Single by Skrillex featuring Poo Bear
- Released: July 26, 2017
- Recorded: 2017
- Genre: Deep house
- Length: 3:54
- Label: Owsla; Atlantic Records;
- Songwriter(s): Sonny Moore; Jason Boyd;
- Producer(s): Skrillex; JOYRYDE;

Skrillex singles chronology
| "Purple Lamborghini" (2016) | "Would You Ever" (2017) | "Saint Laurent" (2017) |

Poo Bear singles chronology
| "I'm On" (2011) | "Would You Ever" (2017) | ""Will I See You"" (2017) |

Music video
- "Would You Ever" on YouTube

= Would You Ever =

"Would You Ever" is a song by American producer Skrillex featuring vocals from Jason "Poo Bear" Boyd. It is Boyd's first official single as a lead vocalist. The song was released through Skrillex's label Owsla and Atlantic Records. Skrillex and Boyd previously worked together on the Justin Bieber collaboration "Where Are Ü Now".

== Music video ==
The music video was released on July 26, 2017, on Skrillex's YouTube channel. It features professional longboard dancer Milan "Hairy Longboarder" Somerville, as well as appearances by Skrillex and Poo Bear. The longboard portion of the video was filmed near the intersection of Fort Tejon Road and Largo Vista Road in the small town of Llano in Los Angeles County.
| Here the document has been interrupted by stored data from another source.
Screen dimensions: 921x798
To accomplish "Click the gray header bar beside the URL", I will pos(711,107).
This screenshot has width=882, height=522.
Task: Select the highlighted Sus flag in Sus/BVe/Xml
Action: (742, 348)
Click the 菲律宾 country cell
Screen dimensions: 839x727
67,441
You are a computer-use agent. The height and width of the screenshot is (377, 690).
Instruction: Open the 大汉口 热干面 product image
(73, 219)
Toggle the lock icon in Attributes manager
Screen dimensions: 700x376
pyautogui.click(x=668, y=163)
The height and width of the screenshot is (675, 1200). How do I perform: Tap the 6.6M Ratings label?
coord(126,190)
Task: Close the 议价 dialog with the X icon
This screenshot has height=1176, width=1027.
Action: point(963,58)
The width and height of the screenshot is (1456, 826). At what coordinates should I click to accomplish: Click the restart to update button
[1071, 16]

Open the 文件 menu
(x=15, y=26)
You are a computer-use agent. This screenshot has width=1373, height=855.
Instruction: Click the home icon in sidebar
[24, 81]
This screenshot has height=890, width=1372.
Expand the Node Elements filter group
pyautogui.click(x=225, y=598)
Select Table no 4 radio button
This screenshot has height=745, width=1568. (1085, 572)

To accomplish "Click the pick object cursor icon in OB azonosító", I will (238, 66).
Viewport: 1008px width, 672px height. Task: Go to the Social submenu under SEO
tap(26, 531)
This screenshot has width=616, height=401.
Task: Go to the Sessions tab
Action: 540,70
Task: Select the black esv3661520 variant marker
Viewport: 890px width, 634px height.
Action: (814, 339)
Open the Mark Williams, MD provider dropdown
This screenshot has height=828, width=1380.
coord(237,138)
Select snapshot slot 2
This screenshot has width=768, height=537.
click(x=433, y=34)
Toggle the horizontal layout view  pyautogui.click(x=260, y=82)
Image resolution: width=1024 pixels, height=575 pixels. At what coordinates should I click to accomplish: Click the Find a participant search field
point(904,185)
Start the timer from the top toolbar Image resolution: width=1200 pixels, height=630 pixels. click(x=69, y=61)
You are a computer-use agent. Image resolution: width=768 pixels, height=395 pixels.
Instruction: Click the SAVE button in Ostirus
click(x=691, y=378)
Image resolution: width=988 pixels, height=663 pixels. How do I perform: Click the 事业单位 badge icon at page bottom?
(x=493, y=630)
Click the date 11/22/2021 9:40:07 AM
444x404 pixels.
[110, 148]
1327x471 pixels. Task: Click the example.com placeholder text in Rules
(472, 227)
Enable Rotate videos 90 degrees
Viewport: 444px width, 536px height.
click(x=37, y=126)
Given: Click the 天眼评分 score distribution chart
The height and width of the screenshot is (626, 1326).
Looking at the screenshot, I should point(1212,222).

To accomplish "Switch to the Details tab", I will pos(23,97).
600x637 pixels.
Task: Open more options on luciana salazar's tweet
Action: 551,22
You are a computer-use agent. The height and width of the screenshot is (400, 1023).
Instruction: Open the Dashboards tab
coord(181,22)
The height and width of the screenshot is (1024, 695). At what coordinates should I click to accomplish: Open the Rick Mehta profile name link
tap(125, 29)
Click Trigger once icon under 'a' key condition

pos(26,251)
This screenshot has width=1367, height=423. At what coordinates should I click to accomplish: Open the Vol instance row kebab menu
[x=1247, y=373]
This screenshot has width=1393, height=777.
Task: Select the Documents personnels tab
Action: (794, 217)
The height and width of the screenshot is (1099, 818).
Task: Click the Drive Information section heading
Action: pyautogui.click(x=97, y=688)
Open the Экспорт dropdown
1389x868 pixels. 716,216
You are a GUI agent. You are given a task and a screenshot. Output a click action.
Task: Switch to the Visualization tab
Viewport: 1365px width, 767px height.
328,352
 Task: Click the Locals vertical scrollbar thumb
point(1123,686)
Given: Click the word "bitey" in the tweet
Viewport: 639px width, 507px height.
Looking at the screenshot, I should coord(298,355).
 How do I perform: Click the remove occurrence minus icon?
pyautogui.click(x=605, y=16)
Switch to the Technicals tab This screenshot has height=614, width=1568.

The scene that included Skrillex and Poo Bear was filmed on the cliffs of Corona Del Mar Main Beach, a neighborhood of Newport Beach in Orange County, California.

== Charts ==

===Weekly charts===

| Chart (2017) | Peak position |
|---|---|
| Australia (ARIA) | 42 |
| Belgium (Ultratip Bubbling Under Flanders) | 3 |
| Canada (Canadian Hot 100) | 61 |
| Czech Republic (Singles Digitál Top 100) | 36 |
| Ireland (IRMA) | 65 |
| New Zealand Heatseekers (RMNZ) | 2 |
| Portugal (AFP) | 72 |
| Scotland (OCC) | 52 |
| Slovakia (Rádio Top 100) | 73 |
| Slovakia (Singles Digitál Top 100) | 36 |
| Sweden (Sverigetopplistan) | 91 |
| Switzerland (Schweizer Hitparade) | 63 |
| UK Singles (OCC) | 55 |
| US Bubbling Under Hot 100 (Billboard) | 24 |
| US Hot Dance/Electronic Songs (Billboard) | 16 |

===Year-end charts===

| Chart (2017) | Position |
|---|---|
| US Hot Dance/Electronic Songs (Billboard) | 40 |

==Certifications==

Certifications for "Would You Ever"
| Region | Certification | Certified units/sales |
| Australia (ARIA) | 2× Platinum | 140,000^{‡} |
| Canada (Music Canada) | Gold | 40,000^{‡} |
| New Zealand (RMNZ) | Platinum | 30,000^{‡} |
| United Kingdom (BPI) | Silver | 200,000^{‡} |
| United States (RIAA) | Gold | 500,000^{‡} |
^{‡} Sales+streaming figures based on certification alone.